Exercise directions — Going line by line through the entries below, count those that contain "computer". Give the number by itself.

(Exercise materials Opens)

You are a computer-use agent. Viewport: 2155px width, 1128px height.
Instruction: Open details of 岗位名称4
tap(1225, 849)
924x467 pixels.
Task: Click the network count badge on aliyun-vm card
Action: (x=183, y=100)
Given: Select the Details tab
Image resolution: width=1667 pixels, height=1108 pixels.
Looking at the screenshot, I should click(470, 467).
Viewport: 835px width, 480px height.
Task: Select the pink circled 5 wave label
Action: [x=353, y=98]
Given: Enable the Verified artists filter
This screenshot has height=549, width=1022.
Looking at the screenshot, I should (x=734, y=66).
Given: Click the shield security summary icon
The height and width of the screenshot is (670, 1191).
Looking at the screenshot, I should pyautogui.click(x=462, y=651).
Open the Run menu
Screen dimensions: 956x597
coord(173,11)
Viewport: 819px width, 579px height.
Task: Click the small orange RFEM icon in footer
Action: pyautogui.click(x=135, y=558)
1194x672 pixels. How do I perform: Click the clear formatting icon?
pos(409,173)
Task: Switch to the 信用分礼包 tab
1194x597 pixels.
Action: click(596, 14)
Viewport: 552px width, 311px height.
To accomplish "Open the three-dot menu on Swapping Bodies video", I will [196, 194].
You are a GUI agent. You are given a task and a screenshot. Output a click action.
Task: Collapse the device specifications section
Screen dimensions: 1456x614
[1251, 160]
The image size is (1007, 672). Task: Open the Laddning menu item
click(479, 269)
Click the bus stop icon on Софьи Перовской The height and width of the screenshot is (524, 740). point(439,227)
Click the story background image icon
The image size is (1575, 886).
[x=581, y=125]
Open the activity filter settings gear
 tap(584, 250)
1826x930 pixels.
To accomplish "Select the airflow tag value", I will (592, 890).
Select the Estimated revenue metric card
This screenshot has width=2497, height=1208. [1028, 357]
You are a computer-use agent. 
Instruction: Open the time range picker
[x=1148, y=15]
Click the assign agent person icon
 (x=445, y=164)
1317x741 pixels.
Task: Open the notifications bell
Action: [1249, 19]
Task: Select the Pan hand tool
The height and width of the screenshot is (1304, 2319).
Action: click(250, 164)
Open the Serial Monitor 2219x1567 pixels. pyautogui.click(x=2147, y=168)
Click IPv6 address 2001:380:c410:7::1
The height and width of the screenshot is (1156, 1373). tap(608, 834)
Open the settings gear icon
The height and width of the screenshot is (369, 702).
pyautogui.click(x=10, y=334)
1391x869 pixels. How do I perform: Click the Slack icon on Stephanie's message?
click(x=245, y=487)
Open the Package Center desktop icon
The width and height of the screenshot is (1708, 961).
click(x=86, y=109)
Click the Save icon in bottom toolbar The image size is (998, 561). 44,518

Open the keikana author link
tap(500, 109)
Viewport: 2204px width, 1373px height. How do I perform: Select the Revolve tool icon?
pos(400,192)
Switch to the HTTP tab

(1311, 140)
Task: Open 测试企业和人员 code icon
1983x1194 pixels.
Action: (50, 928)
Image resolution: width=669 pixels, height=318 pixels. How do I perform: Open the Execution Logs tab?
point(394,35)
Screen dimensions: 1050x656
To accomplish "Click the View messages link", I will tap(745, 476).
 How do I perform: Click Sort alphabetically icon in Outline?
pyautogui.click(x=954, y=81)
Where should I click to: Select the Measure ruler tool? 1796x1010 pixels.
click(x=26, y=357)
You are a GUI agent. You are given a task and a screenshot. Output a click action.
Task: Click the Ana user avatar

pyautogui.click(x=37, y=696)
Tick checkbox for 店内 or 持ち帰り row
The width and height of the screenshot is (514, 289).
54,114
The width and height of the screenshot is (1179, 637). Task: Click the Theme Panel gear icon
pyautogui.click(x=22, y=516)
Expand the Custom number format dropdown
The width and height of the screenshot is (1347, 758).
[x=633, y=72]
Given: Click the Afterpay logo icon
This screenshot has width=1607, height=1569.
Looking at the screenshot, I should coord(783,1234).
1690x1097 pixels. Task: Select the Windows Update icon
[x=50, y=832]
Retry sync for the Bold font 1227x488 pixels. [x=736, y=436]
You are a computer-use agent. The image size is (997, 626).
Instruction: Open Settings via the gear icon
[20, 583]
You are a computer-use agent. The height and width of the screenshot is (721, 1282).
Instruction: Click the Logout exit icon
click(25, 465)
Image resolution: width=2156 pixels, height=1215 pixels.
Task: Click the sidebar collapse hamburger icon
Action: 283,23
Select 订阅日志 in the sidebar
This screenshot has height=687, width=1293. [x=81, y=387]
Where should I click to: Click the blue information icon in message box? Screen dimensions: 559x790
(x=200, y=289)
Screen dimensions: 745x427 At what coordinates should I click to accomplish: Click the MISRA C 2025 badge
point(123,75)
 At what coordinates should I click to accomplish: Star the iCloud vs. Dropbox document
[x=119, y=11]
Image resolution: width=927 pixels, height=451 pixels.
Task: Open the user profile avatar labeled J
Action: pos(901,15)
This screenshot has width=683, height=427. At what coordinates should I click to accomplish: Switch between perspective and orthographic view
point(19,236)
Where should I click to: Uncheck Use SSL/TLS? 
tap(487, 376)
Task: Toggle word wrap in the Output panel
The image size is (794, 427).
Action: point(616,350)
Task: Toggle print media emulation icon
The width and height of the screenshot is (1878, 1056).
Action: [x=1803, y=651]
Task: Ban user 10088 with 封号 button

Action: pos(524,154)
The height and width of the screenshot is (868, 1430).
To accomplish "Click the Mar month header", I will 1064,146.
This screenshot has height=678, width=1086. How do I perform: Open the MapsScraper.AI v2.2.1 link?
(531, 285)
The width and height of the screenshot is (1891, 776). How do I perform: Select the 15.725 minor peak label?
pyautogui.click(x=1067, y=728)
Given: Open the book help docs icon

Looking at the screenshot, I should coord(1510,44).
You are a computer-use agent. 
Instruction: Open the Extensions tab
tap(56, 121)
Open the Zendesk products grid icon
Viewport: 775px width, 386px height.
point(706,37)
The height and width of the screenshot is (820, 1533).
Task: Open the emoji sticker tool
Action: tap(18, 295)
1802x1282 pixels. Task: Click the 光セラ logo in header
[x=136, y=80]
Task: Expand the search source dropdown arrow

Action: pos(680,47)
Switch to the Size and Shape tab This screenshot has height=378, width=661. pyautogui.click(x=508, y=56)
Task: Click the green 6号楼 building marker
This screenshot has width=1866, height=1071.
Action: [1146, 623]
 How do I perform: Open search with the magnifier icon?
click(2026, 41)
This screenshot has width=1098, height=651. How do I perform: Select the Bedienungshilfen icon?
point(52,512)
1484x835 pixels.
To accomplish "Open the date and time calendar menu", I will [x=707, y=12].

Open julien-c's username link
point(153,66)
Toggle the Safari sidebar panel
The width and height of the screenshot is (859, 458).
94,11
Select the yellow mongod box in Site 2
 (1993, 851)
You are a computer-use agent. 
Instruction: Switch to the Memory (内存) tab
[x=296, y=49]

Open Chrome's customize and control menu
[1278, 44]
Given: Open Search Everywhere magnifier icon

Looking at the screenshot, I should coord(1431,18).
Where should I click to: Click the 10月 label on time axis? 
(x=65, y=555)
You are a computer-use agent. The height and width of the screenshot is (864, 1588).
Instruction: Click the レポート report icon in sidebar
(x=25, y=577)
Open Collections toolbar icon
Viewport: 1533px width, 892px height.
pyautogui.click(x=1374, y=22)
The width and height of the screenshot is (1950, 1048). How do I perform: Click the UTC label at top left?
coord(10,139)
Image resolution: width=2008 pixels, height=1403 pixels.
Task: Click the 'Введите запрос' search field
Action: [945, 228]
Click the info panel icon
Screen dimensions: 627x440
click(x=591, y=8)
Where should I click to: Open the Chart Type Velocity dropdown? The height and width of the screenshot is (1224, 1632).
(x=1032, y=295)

(Exercise materials Closes)

Result of this task — 7